Be careful that μ(H) can mean different things in the literature. I'll use the more specific μ(H,G) to indicate the Möbius function for the interval between H and G in the subgroup lattice of G. Philip Hall uses μ(H) for μ(H,G) in his paper:
Hall, P. "The Eulerian functions of a group." Quart. J. Math., Oxf. Ser. 7, 134-151 (1936). JFM:62.0082.02 DOI:10.1093/qmath/os-7.1.134
In order to calculate μ(H,G), I first calculate μ(1,G). This will allow me to use some nice reductions.
My copy of Hall is at the office, but I remembered the paper I was reading and it appears to be perfect for getting started with Möbius functions on groups (especially with regards to getting into the later rep theory):
Hawkes, T.; Isaacs, I. M.; Özaydin, M. "On the Möbius function of a finite group." Rocky Mountain J. Math. 19 (1989), no. 4, 1003–1034. MR1039540 DOI:10.1216/RMJ-1989-19-4-1003
This gives a remarkably useful reduction formula (Cor 3.3) for:
μ(1,G) = −k⋅μ(1,G/A)
where A is any abelian minimal normal subgroup of G with exactly k complements.

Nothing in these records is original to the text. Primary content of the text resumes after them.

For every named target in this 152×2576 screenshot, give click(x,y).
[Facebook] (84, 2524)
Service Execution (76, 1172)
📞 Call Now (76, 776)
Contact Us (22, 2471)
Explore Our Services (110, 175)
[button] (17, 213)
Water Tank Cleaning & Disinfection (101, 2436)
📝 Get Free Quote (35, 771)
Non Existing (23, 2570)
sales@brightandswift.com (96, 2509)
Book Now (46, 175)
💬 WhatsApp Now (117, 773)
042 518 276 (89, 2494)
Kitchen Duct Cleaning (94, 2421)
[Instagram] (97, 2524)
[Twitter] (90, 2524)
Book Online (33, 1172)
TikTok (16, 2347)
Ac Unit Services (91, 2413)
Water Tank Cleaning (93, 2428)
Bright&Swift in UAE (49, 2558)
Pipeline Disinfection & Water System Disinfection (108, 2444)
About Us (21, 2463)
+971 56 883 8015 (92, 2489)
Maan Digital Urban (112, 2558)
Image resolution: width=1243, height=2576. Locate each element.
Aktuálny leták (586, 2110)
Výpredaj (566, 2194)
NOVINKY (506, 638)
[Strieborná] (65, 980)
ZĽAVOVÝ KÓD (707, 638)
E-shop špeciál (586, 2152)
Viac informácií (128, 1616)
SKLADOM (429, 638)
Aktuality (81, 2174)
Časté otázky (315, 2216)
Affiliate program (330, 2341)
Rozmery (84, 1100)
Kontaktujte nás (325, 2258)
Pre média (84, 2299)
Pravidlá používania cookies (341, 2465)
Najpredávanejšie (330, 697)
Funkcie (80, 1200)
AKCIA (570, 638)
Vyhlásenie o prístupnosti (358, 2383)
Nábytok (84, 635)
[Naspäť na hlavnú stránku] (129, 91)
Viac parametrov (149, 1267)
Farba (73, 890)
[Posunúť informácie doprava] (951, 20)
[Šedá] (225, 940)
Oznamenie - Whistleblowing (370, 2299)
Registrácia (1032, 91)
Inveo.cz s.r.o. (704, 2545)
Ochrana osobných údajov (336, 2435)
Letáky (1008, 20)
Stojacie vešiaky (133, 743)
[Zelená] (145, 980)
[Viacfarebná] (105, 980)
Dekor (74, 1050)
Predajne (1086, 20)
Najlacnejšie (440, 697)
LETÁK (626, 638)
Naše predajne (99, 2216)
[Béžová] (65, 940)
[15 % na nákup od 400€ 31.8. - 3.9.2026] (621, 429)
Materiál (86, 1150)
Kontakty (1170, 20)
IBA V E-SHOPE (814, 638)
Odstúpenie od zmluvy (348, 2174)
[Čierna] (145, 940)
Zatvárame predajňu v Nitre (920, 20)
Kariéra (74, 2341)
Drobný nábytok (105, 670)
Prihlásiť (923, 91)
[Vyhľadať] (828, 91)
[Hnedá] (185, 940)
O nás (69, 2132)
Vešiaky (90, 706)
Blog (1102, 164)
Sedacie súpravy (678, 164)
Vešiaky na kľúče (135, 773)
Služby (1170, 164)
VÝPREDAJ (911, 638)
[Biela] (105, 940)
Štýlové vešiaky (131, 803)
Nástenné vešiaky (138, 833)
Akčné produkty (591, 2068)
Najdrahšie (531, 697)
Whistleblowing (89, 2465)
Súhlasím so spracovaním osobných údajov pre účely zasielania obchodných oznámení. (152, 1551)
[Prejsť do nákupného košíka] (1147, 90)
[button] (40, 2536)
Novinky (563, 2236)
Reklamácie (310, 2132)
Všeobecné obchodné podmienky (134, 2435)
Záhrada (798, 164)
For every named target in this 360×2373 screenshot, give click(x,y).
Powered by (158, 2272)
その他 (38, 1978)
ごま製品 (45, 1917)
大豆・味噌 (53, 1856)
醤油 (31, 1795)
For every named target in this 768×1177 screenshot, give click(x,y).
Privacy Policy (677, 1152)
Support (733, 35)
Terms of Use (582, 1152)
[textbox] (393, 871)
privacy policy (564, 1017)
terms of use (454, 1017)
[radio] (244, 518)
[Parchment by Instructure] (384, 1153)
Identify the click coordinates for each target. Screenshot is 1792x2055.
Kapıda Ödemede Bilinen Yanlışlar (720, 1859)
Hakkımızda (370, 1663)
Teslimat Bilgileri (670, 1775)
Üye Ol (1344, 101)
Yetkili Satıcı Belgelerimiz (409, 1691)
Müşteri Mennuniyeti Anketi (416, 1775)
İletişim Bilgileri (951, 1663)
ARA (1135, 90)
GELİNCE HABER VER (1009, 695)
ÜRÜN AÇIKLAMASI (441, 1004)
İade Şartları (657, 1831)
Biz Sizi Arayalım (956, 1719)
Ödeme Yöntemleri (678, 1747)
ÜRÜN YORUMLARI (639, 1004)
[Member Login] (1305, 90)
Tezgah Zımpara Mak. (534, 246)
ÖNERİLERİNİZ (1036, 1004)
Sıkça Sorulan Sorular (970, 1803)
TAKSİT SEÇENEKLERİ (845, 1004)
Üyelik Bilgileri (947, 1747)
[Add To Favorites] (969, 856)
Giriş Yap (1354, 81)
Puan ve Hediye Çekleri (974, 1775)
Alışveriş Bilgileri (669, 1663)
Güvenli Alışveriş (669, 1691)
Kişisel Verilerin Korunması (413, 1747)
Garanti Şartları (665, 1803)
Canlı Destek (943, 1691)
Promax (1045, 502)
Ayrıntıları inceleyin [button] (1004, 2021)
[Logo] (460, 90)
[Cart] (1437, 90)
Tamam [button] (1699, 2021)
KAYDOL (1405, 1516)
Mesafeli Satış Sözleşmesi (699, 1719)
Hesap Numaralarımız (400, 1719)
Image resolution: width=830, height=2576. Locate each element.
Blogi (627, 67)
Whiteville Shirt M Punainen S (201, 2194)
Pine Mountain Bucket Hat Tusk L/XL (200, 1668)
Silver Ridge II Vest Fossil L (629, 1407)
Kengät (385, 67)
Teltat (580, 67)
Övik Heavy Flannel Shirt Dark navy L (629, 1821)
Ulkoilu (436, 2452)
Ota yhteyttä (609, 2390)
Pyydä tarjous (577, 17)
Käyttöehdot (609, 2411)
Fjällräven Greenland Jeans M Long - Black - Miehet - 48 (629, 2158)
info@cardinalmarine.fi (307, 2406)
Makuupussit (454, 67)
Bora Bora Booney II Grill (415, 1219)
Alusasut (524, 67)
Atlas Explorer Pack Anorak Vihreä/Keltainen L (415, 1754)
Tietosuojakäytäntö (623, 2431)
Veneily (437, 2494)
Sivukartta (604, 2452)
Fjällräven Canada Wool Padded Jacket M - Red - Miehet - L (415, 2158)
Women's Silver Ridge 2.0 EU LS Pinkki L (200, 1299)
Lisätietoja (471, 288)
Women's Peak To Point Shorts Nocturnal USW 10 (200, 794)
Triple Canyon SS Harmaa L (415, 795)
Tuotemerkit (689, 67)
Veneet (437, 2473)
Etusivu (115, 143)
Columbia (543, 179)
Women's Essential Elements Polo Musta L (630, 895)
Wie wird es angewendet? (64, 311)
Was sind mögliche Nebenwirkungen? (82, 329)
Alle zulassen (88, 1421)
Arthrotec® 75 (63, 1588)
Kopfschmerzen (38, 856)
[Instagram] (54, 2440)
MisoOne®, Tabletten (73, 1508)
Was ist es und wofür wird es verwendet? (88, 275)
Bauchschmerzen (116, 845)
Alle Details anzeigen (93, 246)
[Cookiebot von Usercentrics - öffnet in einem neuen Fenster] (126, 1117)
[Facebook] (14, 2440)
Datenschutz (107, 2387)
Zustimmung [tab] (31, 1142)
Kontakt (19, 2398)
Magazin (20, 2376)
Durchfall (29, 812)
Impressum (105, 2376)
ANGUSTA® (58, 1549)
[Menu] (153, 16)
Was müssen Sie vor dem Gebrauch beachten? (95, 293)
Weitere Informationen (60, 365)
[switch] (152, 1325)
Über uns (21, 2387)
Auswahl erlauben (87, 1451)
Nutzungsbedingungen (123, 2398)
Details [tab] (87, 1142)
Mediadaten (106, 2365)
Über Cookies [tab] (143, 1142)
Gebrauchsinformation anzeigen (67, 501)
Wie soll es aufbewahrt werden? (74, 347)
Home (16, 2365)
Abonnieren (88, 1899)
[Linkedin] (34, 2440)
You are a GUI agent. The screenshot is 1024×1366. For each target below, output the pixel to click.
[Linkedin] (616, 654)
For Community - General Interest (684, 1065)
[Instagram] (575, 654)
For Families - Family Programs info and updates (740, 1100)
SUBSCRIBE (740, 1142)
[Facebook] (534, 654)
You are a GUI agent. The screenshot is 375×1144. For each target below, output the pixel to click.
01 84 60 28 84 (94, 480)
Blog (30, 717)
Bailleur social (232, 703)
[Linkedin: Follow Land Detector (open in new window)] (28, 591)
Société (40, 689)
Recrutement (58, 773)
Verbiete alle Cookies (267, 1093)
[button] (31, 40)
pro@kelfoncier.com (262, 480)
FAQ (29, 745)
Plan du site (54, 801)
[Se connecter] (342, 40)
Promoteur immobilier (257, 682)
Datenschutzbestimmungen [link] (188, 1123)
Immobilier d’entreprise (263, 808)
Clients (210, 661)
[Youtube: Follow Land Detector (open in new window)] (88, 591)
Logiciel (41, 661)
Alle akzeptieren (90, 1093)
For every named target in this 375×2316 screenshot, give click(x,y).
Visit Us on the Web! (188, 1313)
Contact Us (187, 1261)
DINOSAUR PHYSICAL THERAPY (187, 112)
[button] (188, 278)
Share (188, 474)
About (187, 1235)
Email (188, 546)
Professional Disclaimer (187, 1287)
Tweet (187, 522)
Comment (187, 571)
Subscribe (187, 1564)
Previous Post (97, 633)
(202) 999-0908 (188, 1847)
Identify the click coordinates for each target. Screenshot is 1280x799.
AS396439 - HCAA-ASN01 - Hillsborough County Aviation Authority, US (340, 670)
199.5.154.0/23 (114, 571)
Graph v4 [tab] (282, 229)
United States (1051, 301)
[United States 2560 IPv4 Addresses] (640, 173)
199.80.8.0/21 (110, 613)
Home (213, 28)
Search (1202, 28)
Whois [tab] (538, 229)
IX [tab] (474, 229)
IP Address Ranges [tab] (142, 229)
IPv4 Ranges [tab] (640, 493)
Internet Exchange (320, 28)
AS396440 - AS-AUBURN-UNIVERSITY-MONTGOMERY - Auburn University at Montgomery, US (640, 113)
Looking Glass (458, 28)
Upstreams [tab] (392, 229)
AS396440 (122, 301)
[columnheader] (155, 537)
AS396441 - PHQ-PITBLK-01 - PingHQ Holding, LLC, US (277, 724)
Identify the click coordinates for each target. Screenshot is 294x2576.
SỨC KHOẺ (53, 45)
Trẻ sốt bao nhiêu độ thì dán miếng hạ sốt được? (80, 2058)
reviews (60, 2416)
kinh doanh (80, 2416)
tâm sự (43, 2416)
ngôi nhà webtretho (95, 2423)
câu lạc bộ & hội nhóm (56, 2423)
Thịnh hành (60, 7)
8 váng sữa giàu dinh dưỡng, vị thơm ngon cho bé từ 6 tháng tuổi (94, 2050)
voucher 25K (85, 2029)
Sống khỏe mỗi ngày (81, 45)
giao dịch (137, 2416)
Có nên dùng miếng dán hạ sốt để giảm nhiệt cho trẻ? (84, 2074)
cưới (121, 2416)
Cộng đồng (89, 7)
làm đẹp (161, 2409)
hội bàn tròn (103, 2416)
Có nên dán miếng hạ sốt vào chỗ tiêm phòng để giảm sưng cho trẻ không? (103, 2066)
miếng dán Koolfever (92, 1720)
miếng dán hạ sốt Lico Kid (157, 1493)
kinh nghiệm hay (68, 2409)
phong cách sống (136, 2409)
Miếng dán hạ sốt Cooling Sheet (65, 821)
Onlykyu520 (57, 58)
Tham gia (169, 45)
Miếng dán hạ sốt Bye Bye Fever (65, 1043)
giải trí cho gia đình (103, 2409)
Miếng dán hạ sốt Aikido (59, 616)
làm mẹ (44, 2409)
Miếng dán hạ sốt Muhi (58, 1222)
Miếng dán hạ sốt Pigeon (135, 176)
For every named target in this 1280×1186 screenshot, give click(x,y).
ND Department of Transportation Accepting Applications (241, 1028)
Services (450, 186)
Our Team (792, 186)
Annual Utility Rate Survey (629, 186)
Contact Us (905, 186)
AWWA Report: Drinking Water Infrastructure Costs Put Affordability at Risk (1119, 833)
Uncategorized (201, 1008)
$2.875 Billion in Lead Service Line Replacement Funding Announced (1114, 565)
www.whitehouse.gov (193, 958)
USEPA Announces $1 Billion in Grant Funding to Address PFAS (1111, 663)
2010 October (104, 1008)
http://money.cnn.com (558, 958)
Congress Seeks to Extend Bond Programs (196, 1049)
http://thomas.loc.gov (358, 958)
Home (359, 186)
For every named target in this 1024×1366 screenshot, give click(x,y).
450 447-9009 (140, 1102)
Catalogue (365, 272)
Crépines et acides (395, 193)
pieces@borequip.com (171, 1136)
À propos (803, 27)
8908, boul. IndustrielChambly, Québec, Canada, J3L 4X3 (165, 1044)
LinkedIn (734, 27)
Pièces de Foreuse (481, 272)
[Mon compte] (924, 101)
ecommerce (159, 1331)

This formula (in its Eulerian form) is due to:
Gaschütz, Wolfgang. "Die Eulersche Funktion endlicher auflösbarer Gruppen." Illinois J. Math. 3 (1959) 469–476. MR107670 URL:euclid.ijm/1255455454
Using this reduction formula trivializes the cyclic and dihedral groups, along with the following observation on p. 1010 of Hawkes, et al. The Möbius function μ(1,H) does not depend on the embedding of H in G, it is an invariant of the isomorphism type of the group H. In particular, we can forget about the surrounding group G and just think about the cyclic group and the dihedral group (rather than cyclic subgroups or dihedral subgroups).
If G is a cyclic group of non-square-free order, then it has a cyclic Sylow p-subgroup P that is not order p. The only minimal normal subgroup of G contained in P is Ω(P), the subgroup of G consisting of the elements of order dividing p. This subgroup has no complements at all (just like 2Z/4Z is not complemented in Z/4Z, because Z/4Z has only a single involution). Hence k = 0 and μ(1,G) = −0⋅μ(1,G/Ω(P)) = 0. The normal Möbius function of an integer is 0 if the integer is not square-free.
If G is cyclic of square-free order, then each of its Sylow p-subgroups is order p, and so a minimal normal subgroup P. Each such subgroup P has exactly one complement (the Hall P′-subgroup of G consisting of those elements of order coprime to p). Hence k = 1 and we have μ(1,G) = −μ(1,G/P). Since G/P is a cyclic group of square-free order with one less prime factor we get the formula: μ(1,G) = (−1)j where |G|=n is a square-free number with exactly j prime factors. This is exactly the formula for μ(n).
Now if G is dihedral of order 2n, then μ(1,G) = −n⋅μ(n), again by considering a minimal normal subgroup of order p, which has p complements, unless p2 divides n.
Now we handle the case of μ(H,G). If N is a normal subgroup of G contained within H, then μ(H,G) = μ(H/N,G/N) by Noether's lattice isomorphism theorem.
This handles the cyclic groups immediately, since H=N is normal, we just get μ(H,G) = μ(1,G/H) = μ([G:H]).
This also handles the cyclic subgroups (of rotations) in a dihedral group: if G is dihedral and H ≤ [G,G] then H is cyclic and normal in G, with a dihedral quotient (possibly of order 2 or 4). Hence μ(H,G) = μ(1,G/H) = −kμ(k), where [G:H]=2k.
If H is a dihedral subgroup of a dihedral group G, then N=H∩[G,G] is cyclic, [H:N]=2 and N is normal in G (N is the group of rotations in H). μ(H,G) = μ(H/N,G/N), and so we are left with the case that G is dihedral and H is a reflection (order 2 subgroup not contained within the group of rotations). In this case, H is contained only in dihedral subgroups, one for each divisor of n. In other words, the subgroup lattice from H to G is isomorphic to the divisor lattice of [G:H]. Hence μ(H,G) = μ([G:H]).